Whilst the regulations appear to give employers wide powers to intercept communications considerable care should be taken to ensure that the level of interception is no more than is necessary for the purpose to be achieved.
These provisions have excited considerable controversy and are currently subject to an investigation by the European Commission as to whether they are compatible with EC obligations.
Before publication of the regulations the Data Protection Commissioner had issued a draft code of practice concerning the same topic. Whilst the draft code will be revised to take account of the new regulations it is significant that the draft code adopted a significantly more restrictive approach to the issue of monitoring and recording. Emphasis was placed on the proportionality of any steps taken – for instance it suggested that telephone calls should not be monitored where a simple analysis of numbers called would serve the same purpose.
The draft code also stressed that if a written policy is not adhered to it will be the practice rather than the written policy that is relevant. For example, if an employer has turned a blind eye to a limited number of private calls being made then it is that reality rather than the written policy that will determine the reasonableness of any monitoring.

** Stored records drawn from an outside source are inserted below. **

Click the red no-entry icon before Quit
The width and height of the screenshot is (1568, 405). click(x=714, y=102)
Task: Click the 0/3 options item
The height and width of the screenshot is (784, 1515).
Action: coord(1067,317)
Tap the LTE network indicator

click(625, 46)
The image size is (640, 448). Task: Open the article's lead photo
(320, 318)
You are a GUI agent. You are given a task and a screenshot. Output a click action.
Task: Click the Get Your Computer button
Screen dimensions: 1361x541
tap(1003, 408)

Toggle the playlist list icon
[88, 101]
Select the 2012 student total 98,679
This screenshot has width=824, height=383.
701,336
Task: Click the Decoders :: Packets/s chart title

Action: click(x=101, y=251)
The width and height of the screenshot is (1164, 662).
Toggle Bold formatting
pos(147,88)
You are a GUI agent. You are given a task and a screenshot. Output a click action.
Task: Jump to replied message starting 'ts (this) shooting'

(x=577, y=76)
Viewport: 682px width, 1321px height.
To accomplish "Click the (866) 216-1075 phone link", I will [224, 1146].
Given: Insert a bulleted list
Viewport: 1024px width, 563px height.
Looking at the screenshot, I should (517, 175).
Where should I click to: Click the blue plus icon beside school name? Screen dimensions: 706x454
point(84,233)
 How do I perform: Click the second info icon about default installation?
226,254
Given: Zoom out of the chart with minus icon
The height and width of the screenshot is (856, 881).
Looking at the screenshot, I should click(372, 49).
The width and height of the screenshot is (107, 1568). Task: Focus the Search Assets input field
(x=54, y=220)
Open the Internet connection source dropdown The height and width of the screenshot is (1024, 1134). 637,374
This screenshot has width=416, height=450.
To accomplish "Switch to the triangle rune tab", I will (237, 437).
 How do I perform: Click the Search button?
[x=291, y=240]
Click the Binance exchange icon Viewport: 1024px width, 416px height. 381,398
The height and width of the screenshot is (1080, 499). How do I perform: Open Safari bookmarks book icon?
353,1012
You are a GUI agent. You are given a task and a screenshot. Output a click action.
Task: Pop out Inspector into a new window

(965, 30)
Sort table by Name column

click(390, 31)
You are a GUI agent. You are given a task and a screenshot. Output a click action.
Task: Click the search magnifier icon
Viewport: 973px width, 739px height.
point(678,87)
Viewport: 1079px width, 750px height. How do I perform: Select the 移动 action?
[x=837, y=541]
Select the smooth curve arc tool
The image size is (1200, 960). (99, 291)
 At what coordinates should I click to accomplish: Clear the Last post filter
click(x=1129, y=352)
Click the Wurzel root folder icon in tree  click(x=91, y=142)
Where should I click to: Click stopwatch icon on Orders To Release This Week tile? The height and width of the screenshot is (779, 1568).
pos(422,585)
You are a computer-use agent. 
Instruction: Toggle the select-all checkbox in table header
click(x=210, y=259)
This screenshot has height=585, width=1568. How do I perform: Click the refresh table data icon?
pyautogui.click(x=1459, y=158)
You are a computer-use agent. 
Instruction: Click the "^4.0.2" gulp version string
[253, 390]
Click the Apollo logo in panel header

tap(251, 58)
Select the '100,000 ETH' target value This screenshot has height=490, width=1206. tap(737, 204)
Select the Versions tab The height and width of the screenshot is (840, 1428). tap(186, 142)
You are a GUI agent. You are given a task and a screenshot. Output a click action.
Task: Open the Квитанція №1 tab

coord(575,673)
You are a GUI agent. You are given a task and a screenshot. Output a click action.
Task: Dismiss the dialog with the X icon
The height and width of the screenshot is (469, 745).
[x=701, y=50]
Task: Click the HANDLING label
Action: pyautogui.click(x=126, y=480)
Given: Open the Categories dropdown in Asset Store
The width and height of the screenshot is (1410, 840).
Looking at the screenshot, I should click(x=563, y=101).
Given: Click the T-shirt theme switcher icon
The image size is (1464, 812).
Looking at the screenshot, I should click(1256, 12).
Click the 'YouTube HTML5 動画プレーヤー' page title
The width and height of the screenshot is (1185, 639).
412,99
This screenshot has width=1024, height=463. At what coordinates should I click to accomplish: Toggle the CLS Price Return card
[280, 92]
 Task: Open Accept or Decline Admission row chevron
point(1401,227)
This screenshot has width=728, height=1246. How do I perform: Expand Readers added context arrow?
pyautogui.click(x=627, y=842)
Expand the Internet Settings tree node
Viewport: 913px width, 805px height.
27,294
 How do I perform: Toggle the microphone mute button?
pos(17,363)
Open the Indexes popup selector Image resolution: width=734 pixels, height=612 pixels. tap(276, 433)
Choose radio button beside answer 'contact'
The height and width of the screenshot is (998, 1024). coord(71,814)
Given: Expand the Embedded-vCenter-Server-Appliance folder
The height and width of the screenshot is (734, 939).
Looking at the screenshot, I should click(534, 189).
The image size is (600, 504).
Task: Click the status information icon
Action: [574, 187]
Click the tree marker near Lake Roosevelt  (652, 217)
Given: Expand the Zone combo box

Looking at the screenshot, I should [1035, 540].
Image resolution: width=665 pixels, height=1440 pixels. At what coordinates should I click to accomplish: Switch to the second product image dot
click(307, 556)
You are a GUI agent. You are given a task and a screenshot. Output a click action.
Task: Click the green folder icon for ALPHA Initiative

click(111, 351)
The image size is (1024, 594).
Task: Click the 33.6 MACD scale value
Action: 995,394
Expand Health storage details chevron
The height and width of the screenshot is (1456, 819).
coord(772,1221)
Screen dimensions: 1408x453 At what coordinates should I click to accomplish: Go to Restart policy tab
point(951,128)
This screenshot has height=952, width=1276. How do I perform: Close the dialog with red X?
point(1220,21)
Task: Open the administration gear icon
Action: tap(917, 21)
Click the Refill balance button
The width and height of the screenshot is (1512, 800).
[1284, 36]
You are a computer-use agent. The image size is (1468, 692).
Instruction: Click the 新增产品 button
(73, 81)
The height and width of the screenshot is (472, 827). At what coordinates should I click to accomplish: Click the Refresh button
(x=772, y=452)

In the light of the possible review of the regulations and possible restrictions to be imposed by the Data Protection Commissioner regulating the processing of data arising from, or inherent in, the monitoring process it would be sensible for employers to approach monitoring in a cautious fashion. All employers who think they may need to intercept staff telecommunications must have a clear written policy in that regard, take positive steps to ensure that all employees are fully aware of the policy and ensure that the policy is adhered to in practice.